The core Interface strategy is to:

  1. Eliminate Waste: Eliminating all forms of waste in every area of business;
  2. Benign Emissions: Eliminating toxic substances from products, vehicles and facilities;
  3. Renewable Energy: Operating facilities with renewable energy sources – solar, wind, landfill gas, biomass, geothermal, tidal and low impact/small scale hydroelectric or non-petroleum-based hydrogen;
  4. Closing the Loop: Redesigning processes and products to close the technical loop using recovered and bio-based materials;
  5. Resource-Efficient Transportation: Transporting people and products efficiently to reduce waste and emissions;
  6. Sensitizing Stakeholders: Creating a culture that integrates sustainability principles and improves people’s lives and livelihoods;
  7. Redesign Commerce: Creating a new business model that demonstrates and supports the value of sustainability-based commerce

You can learn more about the practices leading toward sustainability (PLETSUS) that are coming out of Interface by visiting their sustainability website (link is to the right under Social Responsibility) that documents their learnings and the metrics they are creating. Ray Anderson and Interface also want to share this knowledge with others in the hope of motivating others to begin their own journey of rethinking their businesses.

Where Does This Leave Us As Associations?

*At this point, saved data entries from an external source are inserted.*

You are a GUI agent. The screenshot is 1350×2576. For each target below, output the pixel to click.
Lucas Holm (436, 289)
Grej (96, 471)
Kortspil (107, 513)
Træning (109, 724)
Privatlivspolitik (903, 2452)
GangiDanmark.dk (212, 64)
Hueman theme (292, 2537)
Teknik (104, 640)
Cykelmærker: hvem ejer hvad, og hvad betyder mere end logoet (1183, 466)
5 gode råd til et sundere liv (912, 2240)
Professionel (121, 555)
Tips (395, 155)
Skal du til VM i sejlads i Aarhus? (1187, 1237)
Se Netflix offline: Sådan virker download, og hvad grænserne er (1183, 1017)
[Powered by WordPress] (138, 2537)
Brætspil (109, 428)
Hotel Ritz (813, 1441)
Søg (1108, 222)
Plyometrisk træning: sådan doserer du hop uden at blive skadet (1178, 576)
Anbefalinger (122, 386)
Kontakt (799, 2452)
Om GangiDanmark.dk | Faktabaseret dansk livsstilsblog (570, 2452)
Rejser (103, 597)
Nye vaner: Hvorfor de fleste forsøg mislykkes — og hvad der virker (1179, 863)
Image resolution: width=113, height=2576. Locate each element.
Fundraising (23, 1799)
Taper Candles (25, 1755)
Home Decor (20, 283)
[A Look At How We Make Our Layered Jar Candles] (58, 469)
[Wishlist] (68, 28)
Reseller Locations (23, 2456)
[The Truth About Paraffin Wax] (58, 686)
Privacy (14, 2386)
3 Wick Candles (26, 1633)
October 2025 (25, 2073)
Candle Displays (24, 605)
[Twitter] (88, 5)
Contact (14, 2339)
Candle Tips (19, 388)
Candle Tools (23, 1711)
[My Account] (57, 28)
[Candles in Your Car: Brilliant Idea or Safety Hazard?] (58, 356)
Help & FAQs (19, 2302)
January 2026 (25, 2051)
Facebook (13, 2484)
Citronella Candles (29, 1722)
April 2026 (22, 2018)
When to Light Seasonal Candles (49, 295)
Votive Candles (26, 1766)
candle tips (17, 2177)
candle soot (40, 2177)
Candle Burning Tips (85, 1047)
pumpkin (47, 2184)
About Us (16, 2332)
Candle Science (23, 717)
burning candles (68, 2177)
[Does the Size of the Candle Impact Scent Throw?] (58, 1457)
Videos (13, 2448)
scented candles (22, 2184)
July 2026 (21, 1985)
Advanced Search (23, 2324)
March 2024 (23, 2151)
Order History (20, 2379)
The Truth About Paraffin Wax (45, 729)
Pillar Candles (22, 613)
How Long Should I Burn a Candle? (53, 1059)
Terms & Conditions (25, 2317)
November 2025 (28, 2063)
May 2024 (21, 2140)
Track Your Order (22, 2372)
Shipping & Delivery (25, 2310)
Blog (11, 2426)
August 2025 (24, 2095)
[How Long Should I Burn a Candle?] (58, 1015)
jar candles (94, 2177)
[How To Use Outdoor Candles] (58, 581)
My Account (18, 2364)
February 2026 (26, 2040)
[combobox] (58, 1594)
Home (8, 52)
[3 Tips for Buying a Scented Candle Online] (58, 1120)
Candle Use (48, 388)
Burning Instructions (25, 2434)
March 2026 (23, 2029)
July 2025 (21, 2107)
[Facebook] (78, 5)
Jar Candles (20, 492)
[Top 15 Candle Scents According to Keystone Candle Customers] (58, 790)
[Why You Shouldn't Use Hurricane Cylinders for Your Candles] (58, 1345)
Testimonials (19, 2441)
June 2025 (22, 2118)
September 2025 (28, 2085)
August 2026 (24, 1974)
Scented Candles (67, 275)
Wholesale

Once again, whether you are lucky to operate in an industry or profession that is doing well presently and for those of us struggling to remain of value to our constituencies, we must all begin our own introspection if we are to maintain our circles of influence with our members, nonmembers, and stakeholders.

Examining how a more strategic approach to social responsibility can help your industry or profession consider how to become more “sustainable” as a value creator will be key to one’s long term future. Companies and professions will be affected by similar changes made by innovators who see the same opportunities as Interface. This means associations will be impacted as such actions build momentum.

Perhaps our role as associations as trusted brokers could be to help provide the information needed for business and professions to apply the “technical” means and to identify the “resources” needed to build sustainability. Through open sharing and collaboration associations can also help develop knowledge data banks and communities of practice to help others benefit from the innovations of others whether in or out of your industry or profession.

As this website opensource.association promotes, we can use open business models and content co-creation methods to help evolve this conversation and capture knowledge. In brief, why not consider the following in your association.

Make Connections – Change attitudes of people and organizations to help them understand the business case for becoming a sustainable business or profession

Create Relationships – Introduce “change makers” and their innovations through conversations and relationship building

Partner with Innovators – Seek out those who can lend their competencies, experience and thinking and co-brand initiatives that can leverage their influence; make sure your efforts support global initiatives

Link People to Product -To content you co-create with partners and your Member/Non-Member community and distribute through web, media, publications, training, databases, measurement tools, etc

Empower People to Act – Don’t just sell them something but help them apply what they learn, possibly even help them facilitate the process of re-engineering which might lead to entirely new business models of your own (e.g. AIGroup’s consulting services model from a previous post)

It’s time to think beyond today’s CSR activities and move toward fundamental sustainability strategies that can generate new value and influence for you.